TAREFAS.
a) Devolva sem qualquer alteração a parte da homilia da Noite de Natal que vai desde "A origem das" até "Deus para conosco!", inclusive.
b) Dê seguimento à homilia da Noite de Natal a partir da última frase apresentada.

Santa Missa da Noite de Natal
Homilia do Papa Francisco
Basílica Vaticana
Quarta-feira, 24 de dezembro de 2014
«O povo que andava nas trevas
viu uma grande luz; habitavam numa terra de sombras, mas uma luz brilhou sobre
eles» (Is 9,1). «Um anjo do Senhor apareceu [aos pastores], e a
glória do Senhor refulgiu em volta deles» (Lc 2,9). É assim que a
Liturgia desta Noite santa de Natal nos apresenta o nascimento do Salvador:
como luz que penetra e dissolve a mais densa escuridão. A presença do Senhor no
meio do seu povo cancela o peso da derrota e a tristeza da escravidão e
restabelece o júbilo e a alegria.
Também nós, nesta noite
abençoada, viemos à casa de Deus atravessando as trevas que envolvem a terra,
mas guiados pela chama da fé que ilumina os nossos passos e animados pela
esperança de encontrar a «grande luz». Abrindo o nosso coração, temos, também
nós, a possibilidade de contemplar o milagre daquele Menino-sol que, surgindo
do alto, ilumina o horizonte.
A origem das trevas que envolvem
o mundo perde-se na noite dos tempos. Pensemos no obscuro momento em que foi
cometido o primeiro crime da humanidade, quando a mão de Caim, cego pela
inveja, feriu de morte o irmão Abel (cf. Gn 4,8). Assim, o
curso dos séculos tem sido marcado por violências, guerras, ódio, prepotência.
Mas Deus, que havia posto suas expectativas no homem, feito à sua imagem e
semelhança, esperava. Deus esperava. O tempo de espera fez-se tão longo que a
certo momento, talvez, deveria renunciar; mas Ele não podia renunciar, não podia
negar-Se a Si mesmo (2Tm 2,13). Por isso, continuou a
esperar pacientemente face à corrupção de homens e povos. A paciência de
Deus... Como é difícil compreender isto: a paciência de Deus para conosco!

MATERIAL RECOLHIDO.
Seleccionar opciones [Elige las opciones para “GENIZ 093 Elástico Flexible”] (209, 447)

LISTA DE RESPOSTAS.
a)
A origem das trevas que envolvem
o mundo perde-se na noite dos tempos. Pensemos no obscuro momento em que foi
cometido o primeiro crime da humanidade, quando a mão de Caim, cego pela
inveja, feriu de morte o irmão Abel (cf. Gn 4,8). Assim, o
curso dos séculos tem sido marcado por violências, guerras, ódio, prepotência.
Mas Deus, que havia posto suas expectativas no homem, feito à sua imagem e
semelhança, esperava. Deus esperava. O tempo de espera fez-se tão longo que a
certo momento, talvez, deveria renunciar; mas Ele não podia renunciar, não podia
negar-Se a Si mesmo (2Tm 2,13). Por isso, continuou a
esperar pacientemente face à corrupção de homens e povos. A paciência de
Deus... Como é difícil compreender isto: a paciência de Deus para conosco!

b)
Ao longo do caminho da história,
a luz que rasga a escuridão revela-nos que Deus é Pai e que a sua paciente
fidelidade é mais forte do que as trevas e do que a corrupção. Nisto consiste o
anúncio da Noite de Natal. Deus não conhece a explosão de ira nem a
impaciência; permanece lá, como o pai da parábola do filho pródigo, à espera de
vislumbrar ao longe o regresso do filho perdido; e todos os dias, com
paciência. A paciência de Deus!
A profecia de Isaías anuncia a
aurora de uma luz imensa que rasga a escuridão. Ela nasce em Belém e é acolhida
pelas mãos amorosas de Maria, pelo afeto de José, pelo assombro dos pastores.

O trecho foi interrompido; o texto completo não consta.